'Adil Olmayan Çalışma Koşullarında Hizmet Kalitesi Nasıl Yükselir?'
Genel Sağlık-İş Afyonkarahisar İl Temsilcisi İsmail Sayın, sağlık çalışanlarının adil olmayan çalışma koşullarında hizmet kalitesini nasıl yükselteceklerini sordu.
Genel Sağlık-İş Afyonkarahisar İl Temsilcisi İsmail Sayın, yaptığı açıklamada sağlık yeterli ve adil çalışma koşullarının sağlık çalışanlarının en temel hakkı olduğunu belirtti.
“ÇALIŞMA KOŞULLARIMIZIN UYGUN OLMADIĞINI HAYKIRIYORUZ”
Genel Sağlık-İş Afyonkarahisar İl Temsilcisi İsmail Sayın, ağız ve diş sağlığı hizmetinin sağlık sisteminin temel taşlarından biri olduğunu belirtti. Sayın, “Ağız ve diş sağlığı hizmeti sunan kamu kurum ve kuruluşlarında çalışan sağlık emekçileri, bütün meslek gruplarında olduğu gibi yıllardır süregelen hak kayıpları ve adaletsizlikler karşısında artık tükenmiş haldedir. Sağlık emekçilerine yaşatılan bu sorunlar yalnızca sağlık çalışanlarını değil, halk sağlığını doğrudan olumsuz etkilemektedir. Gelişen teknolojiyle birlikte dünya hızla değişirken ve gelişirken, biz hâlâ temel haklarımızın mücadelesini vermekteyiz. 2025 yılında; yapay zekâ insanlarla sohbet etmekte, uzay turizmi konuşulmakta, ancak biz sağlık emekçileri hâlâ: Sağlıkta şiddetle mücadele etmekteyiz. Çalışma koşullarımızın uygun olmadığını haykırmaktayız. Her diş hekiminin 4 el kuralı ile çalışmasının gerekliliğini anlatmak zorunda kalmaktayız. Ağız ve diş sağlığı hizmeti verirken randevu sürelerinin yetersiz olduğunu ifade etmekteyiz. Hasta mahremiyetinin önemini belirtmekte, bir odada 2-3-4 ünit ile muayene yapılamayacağını dile getirmekteyiz. Geçinememekteyiz. Maaşlarımızda tabanı, teşviki, sabiti ile yaptığınız sürprizi istemiyoruz. ‘Emekliliğe yansıyan tek kalem maaş’ talebimizi tekrar ediyoruz.” dedi.

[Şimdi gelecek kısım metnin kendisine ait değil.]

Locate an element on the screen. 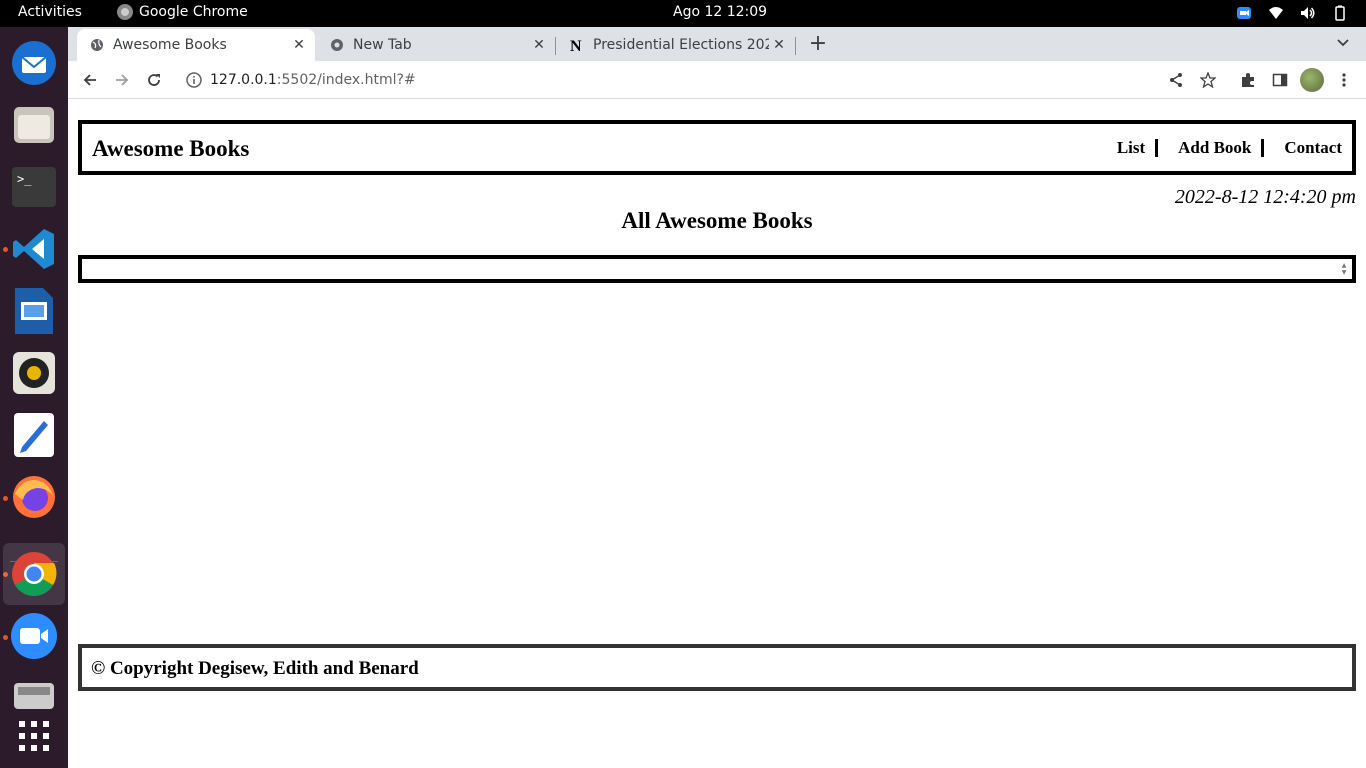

“SORUN YALNIZ EKONOMİK DEĞİL AYNI ZAMANDA ONUR MESELESİ”
Sayın, sözlerine şöyle devam etti: “Biz en temel haklarımızın peşinde mücadele etmek zorunda kalırsak, mesleğimizi layığıyla nasıl icra edeceğiz? Her gün yüzlerce hastaya şifa dağıtmaya çalışan biz sağlık emekçileri bunun için çabalarken, aklımız maaşlarımızda, evimizde, yediğimiz ekmekte ve adil olmayan çalışma koşullarında kalırsa hizmet kalitesini nasıl yükselteceğiz? Bilgi birikimimizi, yeteneklerimizi ve insanlığa olan bağlılığımızı en iyi şekilde sunmak varken, yaşadığımız temel özlük haklarına dair sorunlara enerjimizi harcamak zorunda kalmak, meslek onurumuza ve halkın sağlığına zarar vermektedir. Bu yalnızca bir ekonomik sorun değildir; onur meselesidir. Hakkımız olanı istemekten vazgeçmeyeceğiz. Asıl utanç verici olan, bu taleplerimizin hâlâ gündemde olmasıdır. Tarih, değişimi talep edenleri değil, değişime direnenleri yargılar. Şimdi zaman, birlikte bu düzeni değiştirme zamanıdır.”